North Korean troops are redeploying to two areas that had been demilitarized under agreements with the South, official media said Wednesday following Pyongyang's demolition of a joint liaison office, in a sign that their recent efforts at reconciliation have gone up in smoke.

The Korean Central News Agency also reported that Kim Yo Jong, sister of leader Kim Jong Un, has rejected South Korean President Moon Jae In's offer to send special envoys to North Korea, saying she "made known the stand that we flatly reject the tactless and sinister proposal."

In a statement carried by the news agency, Kim Yo Jong also criticized Moon's offer in a speech earlier in the week of inter-Korean dialogue, saying he had "reeled off a string of shameless and impudent words full of incoherence."

The South later rebuked North Korea for snubbing Moon's offer to send the envoys, saying disclosing the unannounced proposal was an "unprecedented and irrational act."

Photo shows the explosion of an inter-Korean liaison office in Kaesong, North Korea on June 16, 2020. (KCNA/Kyodo)

Moon's office also said that remarks Kim Yo Jong had made directly critical of the president were "very rude" and could not be tolerated, warning they would lead to a loss of trust between the leaders of the two Koreas.

The latest inter-Korean tensions, which have escalated in the wake of the scattering of leaflets lambasting Kim Jong Un's reign, could develop into a military clash in the worst-case scenario, as the North is unlikely to extend an olive branch to the South.

Since early June, Pyongyang has taken a tough stance against Seoul, as North Korean watchers have speculated that Kim may be worried that an economic slump stemming from the coronavirus pandemic could be eroding his political clout at home.

Moon has made serious efforts at achieving a thaw in relations by holding three summits with Kim in 2018. But, ties between the two nations have deteriorated to their worst level since the left-wing president took office in 2017.

The South Korean military separately said the North would "pay the price" if it puts its words into action in relation to its planned reinforcements among troops on the front line.

With ties with North Korea rapidly worsening and the joint liaison office just across the border now in ruins, South Korean Unification Minister Kim Yeon Chul offered later Wednesday to resign to take responsibility.

"I thought someone has to be held responsible," Kim told reporters in Seoul.

A spokesman for the General Staff of the Korean People's Army, the North Korean military, said in Wednesday's statement via KCNA that it is sending regiment-level units to the Mt. Kumgang resort area on the east coast and the Kaesong Industrial Zone in the western border area.

The spokesman also said the military will set up guard posts that had been withdrawn from the Demilitarized Zone dividing the two Koreas under a bilateral agreement.

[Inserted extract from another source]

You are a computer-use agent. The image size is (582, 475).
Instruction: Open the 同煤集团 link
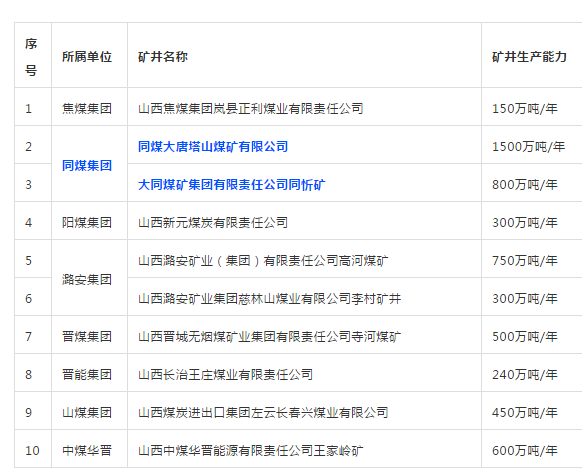87,166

Both areas were previously sites for economic cooperation projects with the South.

The artillery units deployed in the western Yellow Sea side of the country will also "upgrade the level of the front guard duty" and resume "all kinds of regular military exercises in the areas close to the boundary," the spokesman said.

The statement added that the military's General Staff will work out "military action plans against enemy" in more detail and present them to the Central Military Commission of the ruling Workers' Party of Korea at the earliest date.

On Tuesday, North Korea blew up the joint liaison office located in the border city of Kaesong, in retaliation for anti-Pyongyang leaflets sent across the border by balloon by defector groups and other activists.

The office, opened in September 2018 and staffed with personnel from both North and South Korea until early this year, was a symbol of inter-Korean reconciliation that had begun that year with a series of summit talks between Moon and Kim Jong Un.

North Korea's economy, meanwhile, is believed to be shrinking as trade with China, its closest and most influential ally in economic terms, has become sluggish against a backdrop of the closure of the border with its neighbor amid the global virus spread.

Also, North Korea has so far failed to convince the United States to ease sanctions that have choked the nation's trade, while Seoul has hesitated to proceed with economic cooperation projects with Pyongyang in the face of opposition from Washington.

Kim Jong Un has been frustrated with Moon, who has called himself a "broker" between Pyongyang and Washington, as the South's president has fallen short of helping the North produce results in its denuclearization talks with the United States, observers say.